John Piper – Tongues of Fire and the Fulness of God Tongues of Fire and the Fulness of God
by John Piper
Pastor, Bethlehem Baptist Church
Desiring God Ministries
Sermon given October 14th, 1990
TONGUES OF FIRE AND THE FULNESS OF GOD (Acts 2:1-13)
When the day of Pentecost had come, they were all together in one place. And suddenly a sound came from heaven like the rush of a mighty wind, and it filled all the house where they were sitting. And there appeared to them tongues as of fire, distributed and resting on each one of them. And they were all filled with the Holy Spirit and began to speak in other tongues, as the Spirit gave them utterance. Now there were dwelling in Jerusalem Jews, devout men from every nation under heaven. And at this sound the multitude came together, and they were bewildered, because each one heard them speaking in his own language. And they were amazed and wondered, saying, “Are not all these who are speaking Galileans? And how is it that we hear, each of us in his own native language? Par’thians and Medes and E’lamites and residents of Mesopota’mia, Judea and Cappado’cia, Pontus and Asia, Phyrg’ia and Pamphyl’ia, Egypt and the parts of Libya belonging to Cyre’ne, and visitors from Rome, both Jews and proselytes, Cretans and Arabians, we hear them telling in our tongues the mighty works of God.” And all were amazed and perplexed, saying to one another, “What does this mean?” But others mocking said, “They are filled with new wine.”
In recent weeks the argument I have developed goes like this:
PREMISE 1. The power promised by Jesus in Acts 1:8 and Luke 24:49 is an extraordinary power. The experience promised is beyond the power of the Spirit in new birth and gradual sanctification. This is plain, I think, from the terms (“clothing with power” or “the Spirit’s coming upon”), and from the effects of the power seen when it comes in the book of Acts (as here in Acts 2), and from the fact that the disciples were already born again before Pentecost (Luke 10:20; John 15:3).

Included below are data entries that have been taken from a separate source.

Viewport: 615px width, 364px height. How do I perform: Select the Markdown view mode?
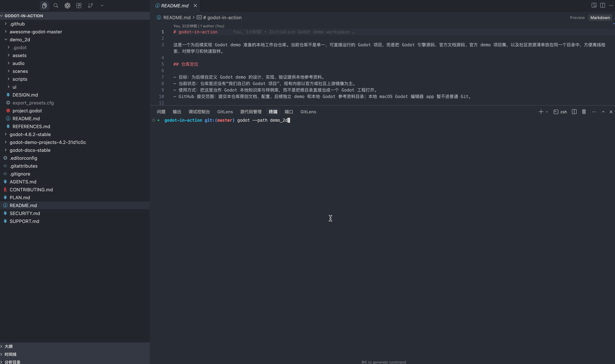click(x=600, y=18)
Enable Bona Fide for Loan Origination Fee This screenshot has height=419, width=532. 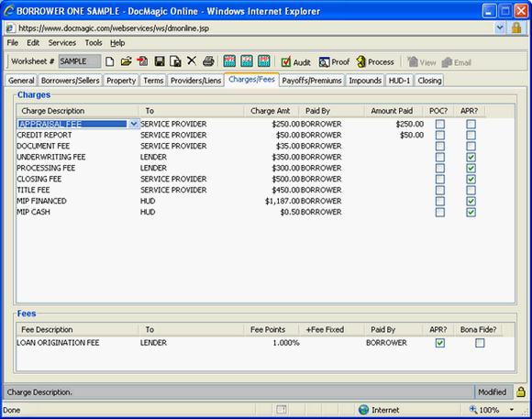click(480, 343)
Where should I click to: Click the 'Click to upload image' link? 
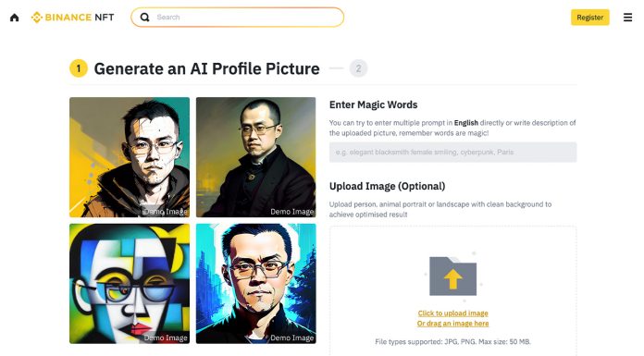point(453,313)
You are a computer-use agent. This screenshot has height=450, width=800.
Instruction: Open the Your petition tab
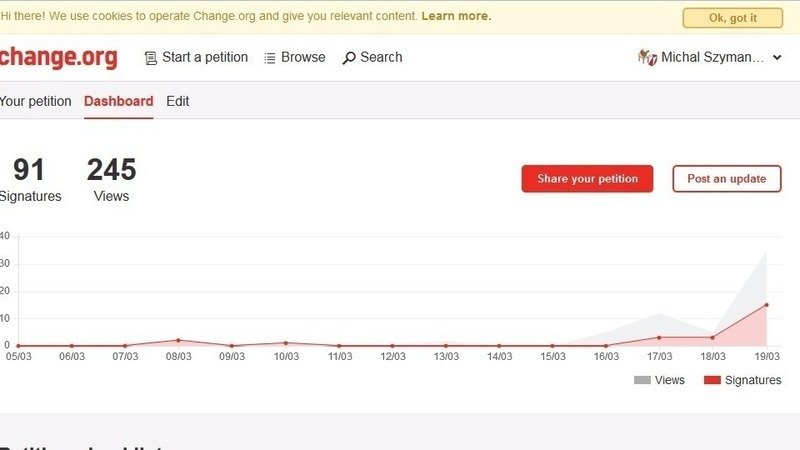[36, 101]
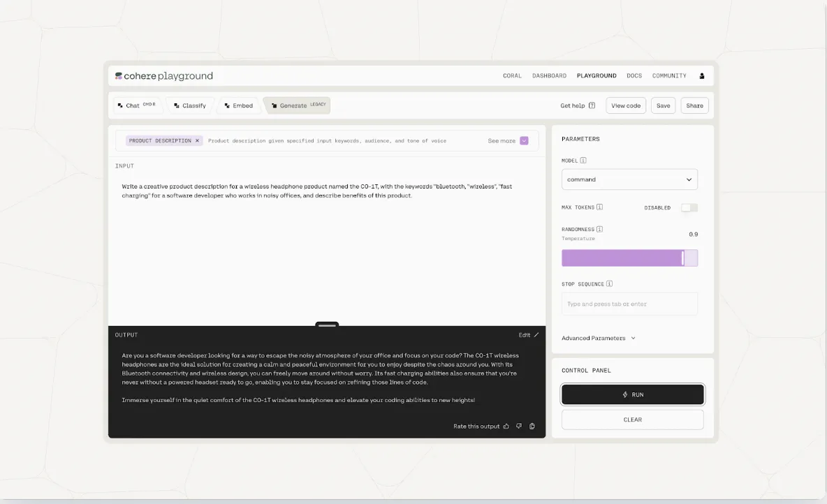This screenshot has width=827, height=504.
Task: Click the Stop Sequence input field
Action: [629, 304]

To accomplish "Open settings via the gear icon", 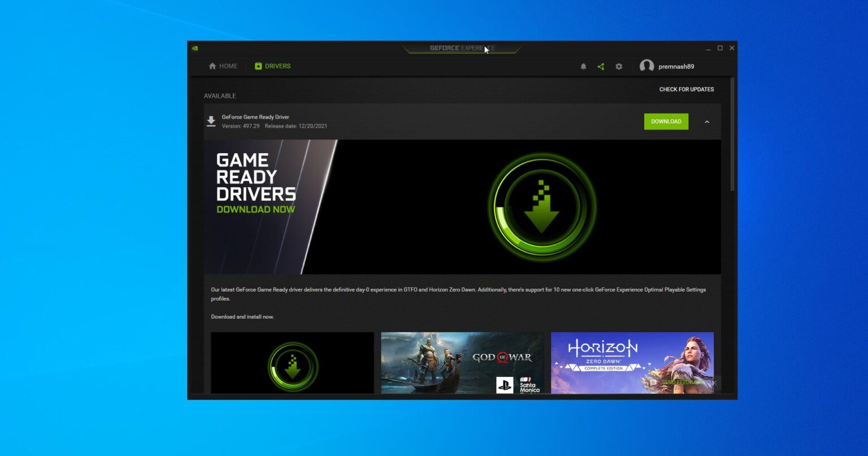I will (x=619, y=67).
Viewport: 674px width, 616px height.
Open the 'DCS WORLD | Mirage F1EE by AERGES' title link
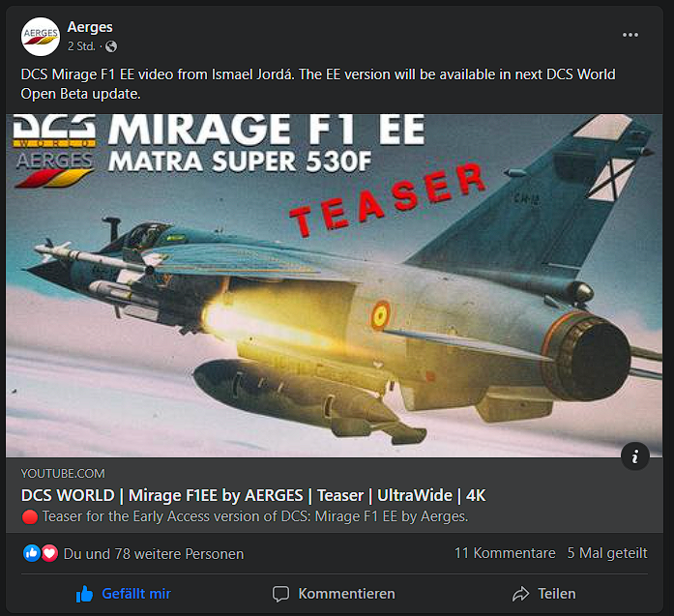[253, 495]
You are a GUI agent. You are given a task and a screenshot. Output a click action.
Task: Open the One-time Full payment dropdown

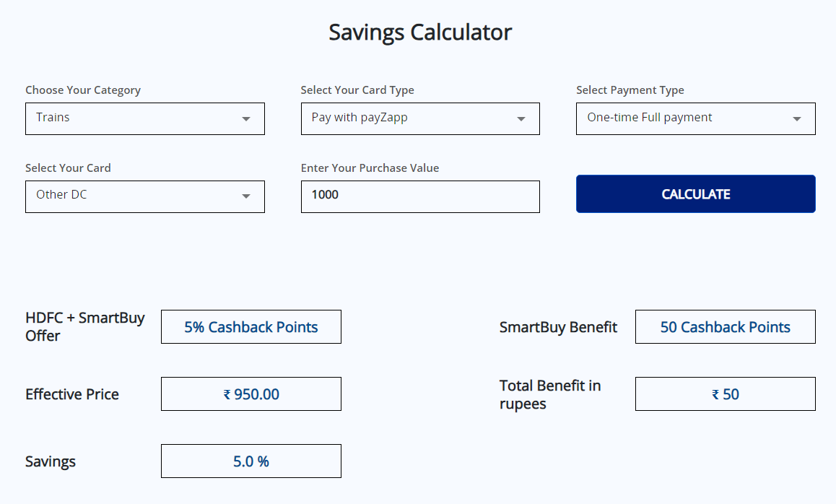click(686, 118)

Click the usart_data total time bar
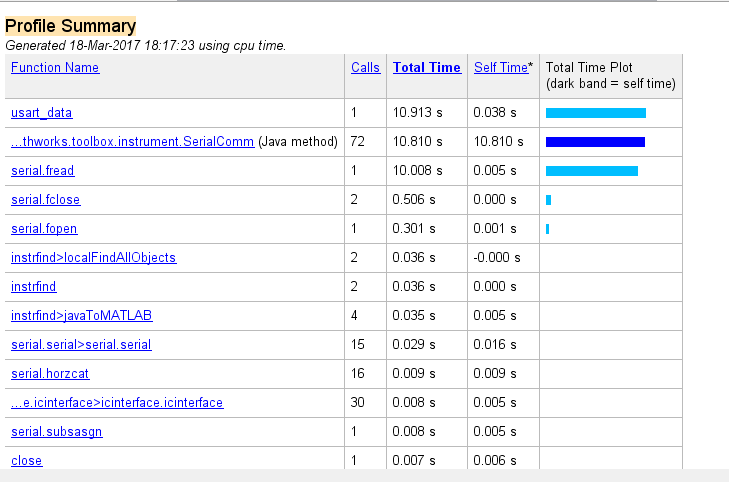[x=596, y=113]
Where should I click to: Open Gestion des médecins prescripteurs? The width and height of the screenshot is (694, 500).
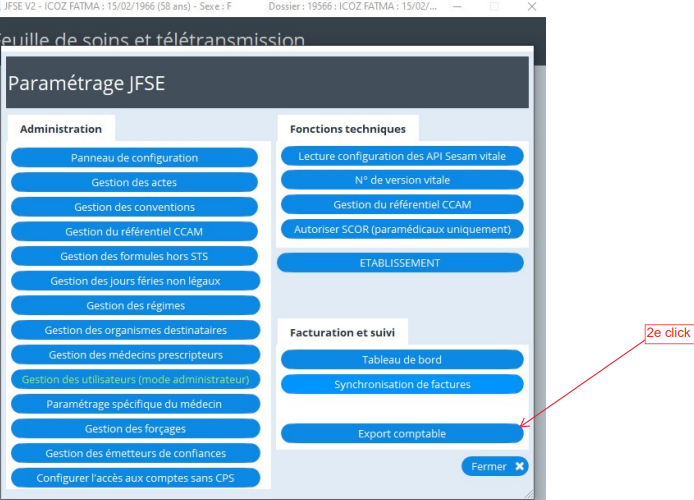[x=134, y=355]
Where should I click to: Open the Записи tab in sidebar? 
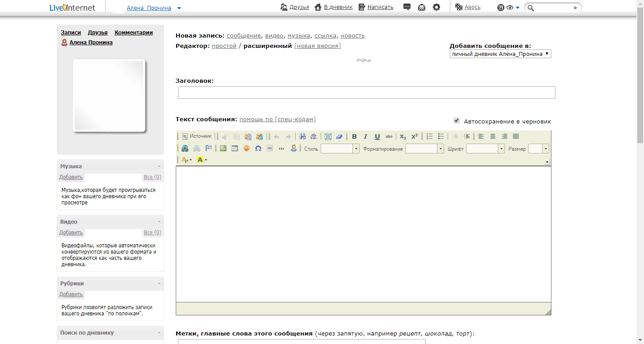point(71,33)
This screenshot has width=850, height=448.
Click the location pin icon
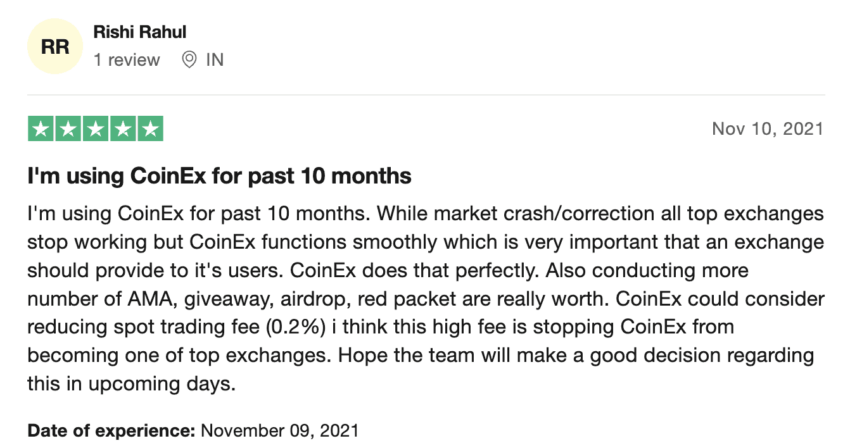tap(188, 60)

PREMISE 2. This promise that the disciples would receive power when the Holy Spirit came upon them (Acts 1:8) and that they would be clothed with power from on high (Luke 24:49) was a promise given to sustain the completion of world evangelization, and all the ministry that supports it. The context of both texts makes that plain. “You will receive power when the Holy Spirit comes upon you, and you will be my witnesses . . . to the end of the earth.”
PREMISE 3. The task of world evangelization is not yet complete.
CONCLUSION:. Therefore the promise of this extraordinary power to sustain and carry forth the work is still valid.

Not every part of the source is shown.